Start of Records provided

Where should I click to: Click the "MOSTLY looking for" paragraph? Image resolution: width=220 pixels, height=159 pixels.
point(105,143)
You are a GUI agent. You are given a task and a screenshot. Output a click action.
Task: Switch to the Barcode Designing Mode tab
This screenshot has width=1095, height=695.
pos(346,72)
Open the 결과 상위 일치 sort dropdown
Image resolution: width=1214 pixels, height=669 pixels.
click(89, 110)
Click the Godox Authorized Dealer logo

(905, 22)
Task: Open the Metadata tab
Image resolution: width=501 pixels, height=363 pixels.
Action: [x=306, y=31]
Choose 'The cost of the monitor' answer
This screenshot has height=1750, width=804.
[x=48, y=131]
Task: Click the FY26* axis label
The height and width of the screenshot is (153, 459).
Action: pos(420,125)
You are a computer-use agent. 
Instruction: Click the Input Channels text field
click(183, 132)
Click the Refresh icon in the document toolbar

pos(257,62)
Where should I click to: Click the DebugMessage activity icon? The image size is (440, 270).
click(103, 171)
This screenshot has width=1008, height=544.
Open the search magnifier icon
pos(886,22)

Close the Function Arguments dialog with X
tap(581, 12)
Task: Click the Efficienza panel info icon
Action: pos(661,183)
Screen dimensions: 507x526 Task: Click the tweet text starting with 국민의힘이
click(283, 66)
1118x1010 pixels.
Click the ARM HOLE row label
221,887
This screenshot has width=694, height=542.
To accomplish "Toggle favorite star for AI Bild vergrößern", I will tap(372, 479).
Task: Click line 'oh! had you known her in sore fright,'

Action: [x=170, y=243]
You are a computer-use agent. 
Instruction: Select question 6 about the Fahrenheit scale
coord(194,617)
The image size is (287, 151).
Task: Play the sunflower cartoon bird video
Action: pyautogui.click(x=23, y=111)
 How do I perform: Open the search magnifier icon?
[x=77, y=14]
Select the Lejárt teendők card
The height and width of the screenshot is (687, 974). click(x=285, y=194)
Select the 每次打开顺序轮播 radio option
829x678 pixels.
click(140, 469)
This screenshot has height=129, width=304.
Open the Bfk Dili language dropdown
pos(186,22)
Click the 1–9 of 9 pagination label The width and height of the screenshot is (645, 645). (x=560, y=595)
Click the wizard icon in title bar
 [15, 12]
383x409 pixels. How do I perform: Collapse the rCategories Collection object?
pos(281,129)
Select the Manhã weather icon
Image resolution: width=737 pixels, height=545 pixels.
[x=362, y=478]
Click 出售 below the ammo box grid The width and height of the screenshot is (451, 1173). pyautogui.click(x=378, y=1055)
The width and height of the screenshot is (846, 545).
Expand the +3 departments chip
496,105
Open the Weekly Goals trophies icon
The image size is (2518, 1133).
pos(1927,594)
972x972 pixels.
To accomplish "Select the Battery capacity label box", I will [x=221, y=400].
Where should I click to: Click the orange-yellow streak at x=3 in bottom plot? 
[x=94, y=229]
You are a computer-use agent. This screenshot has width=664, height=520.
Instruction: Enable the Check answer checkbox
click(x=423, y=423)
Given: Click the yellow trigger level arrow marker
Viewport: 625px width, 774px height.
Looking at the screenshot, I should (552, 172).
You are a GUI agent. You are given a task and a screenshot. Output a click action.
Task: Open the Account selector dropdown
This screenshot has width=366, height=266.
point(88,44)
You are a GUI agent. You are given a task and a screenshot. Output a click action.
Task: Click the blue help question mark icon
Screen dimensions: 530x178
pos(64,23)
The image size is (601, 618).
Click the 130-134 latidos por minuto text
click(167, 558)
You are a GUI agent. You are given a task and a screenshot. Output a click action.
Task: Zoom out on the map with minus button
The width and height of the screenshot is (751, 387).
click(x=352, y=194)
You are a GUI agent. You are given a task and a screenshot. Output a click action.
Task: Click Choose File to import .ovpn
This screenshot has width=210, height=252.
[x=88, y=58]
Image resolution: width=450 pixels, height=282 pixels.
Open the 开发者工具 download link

End of Records provided

# [To do]
Reproduce the listing above word for word.

# [Task result]
Where should I click to: Click the "MOSTLY looking for" paragraph? Image resolution: width=220 pixels, height=159 pixels.
point(105,143)
You are a GUI agent. You are given a task and a screenshot. Output a click action.
Task: Switch to the Barcode Designing Mode tab
This screenshot has width=1095, height=695.
pos(346,72)
Open the 결과 상위 일치 sort dropdown
Image resolution: width=1214 pixels, height=669 pixels.
click(89, 110)
Click the Godox Authorized Dealer logo

(905, 22)
Task: Open the Metadata tab
Image resolution: width=501 pixels, height=363 pixels.
Action: [x=306, y=31]
Choose 'The cost of the monitor' answer
This screenshot has height=1750, width=804.
[x=48, y=131]
Task: Click the FY26* axis label
The height and width of the screenshot is (153, 459).
Action: pos(420,125)
You are a computer-use agent. 
Instruction: Click the Input Channels text field
click(183, 132)
Click the Refresh icon in the document toolbar

pos(257,62)
Where should I click to: Click the DebugMessage activity icon? The image size is (440, 270).
click(103, 171)
This screenshot has width=1008, height=544.
Open the search magnifier icon
pos(886,22)

Close the Function Arguments dialog with X
tap(581, 12)
Task: Click the Efficienza panel info icon
Action: pos(661,183)
Screen dimensions: 507x526 Task: Click the tweet text starting with 국민의힘이
click(283, 66)
1118x1010 pixels.
Click the ARM HOLE row label
221,887
This screenshot has width=694, height=542.
To accomplish "Toggle favorite star for AI Bild vergrößern", I will tap(372, 479).
Task: Click line 'oh! had you known her in sore fright,'

Action: [x=170, y=243]
You are a computer-use agent. 
Instruction: Select question 6 about the Fahrenheit scale
coord(194,617)
The image size is (287, 151).
Task: Play the sunflower cartoon bird video
Action: pyautogui.click(x=23, y=111)
 How do I perform: Open the search magnifier icon?
[x=77, y=14]
Select the Lejárt teendők card
The height and width of the screenshot is (687, 974). click(x=285, y=194)
Select the 每次打开顺序轮播 radio option
829x678 pixels.
click(140, 469)
This screenshot has height=129, width=304.
Open the Bfk Dili language dropdown
pos(186,22)
Click the 1–9 of 9 pagination label The width and height of the screenshot is (645, 645). (x=560, y=595)
Click the wizard icon in title bar
 [15, 12]
383x409 pixels. How do I perform: Collapse the rCategories Collection object?
pos(281,129)
Select the Manhã weather icon
Image resolution: width=737 pixels, height=545 pixels.
[x=362, y=478]
Click 出售 below the ammo box grid The width and height of the screenshot is (451, 1173). pyautogui.click(x=378, y=1055)
The width and height of the screenshot is (846, 545).
Expand the +3 departments chip
496,105
Open the Weekly Goals trophies icon
The image size is (2518, 1133).
pos(1927,594)
972x972 pixels.
To accomplish "Select the Battery capacity label box", I will [x=221, y=400].
Where should I click to: Click the orange-yellow streak at x=3 in bottom plot? 
[x=94, y=229]
You are a computer-use agent. This screenshot has width=664, height=520.
Instruction: Enable the Check answer checkbox
click(x=423, y=423)
Given: Click the yellow trigger level arrow marker
Viewport: 625px width, 774px height.
Looking at the screenshot, I should (552, 172).
You are a GUI agent. You are given a task and a screenshot. Output a click action.
Task: Open the Account selector dropdown
This screenshot has width=366, height=266.
point(88,44)
You are a GUI agent. You are given a task and a screenshot. Output a click action.
Task: Click the blue help question mark icon
Screen dimensions: 530x178
pos(64,23)
The image size is (601, 618).
Click the 130-134 latidos por minuto text
click(167, 558)
You are a GUI agent. You are given a task and a screenshot. Output a click action.
Task: Zoom out on the map with minus button
The width and height of the screenshot is (751, 387).
click(x=352, y=194)
You are a GUI agent. You are given a task and a screenshot. Output a click action.
Task: Click Choose File to import .ovpn
This screenshot has width=210, height=252.
[x=88, y=58]
Image resolution: width=450 pixels, height=282 pixels.
Open the 开发者工具 download link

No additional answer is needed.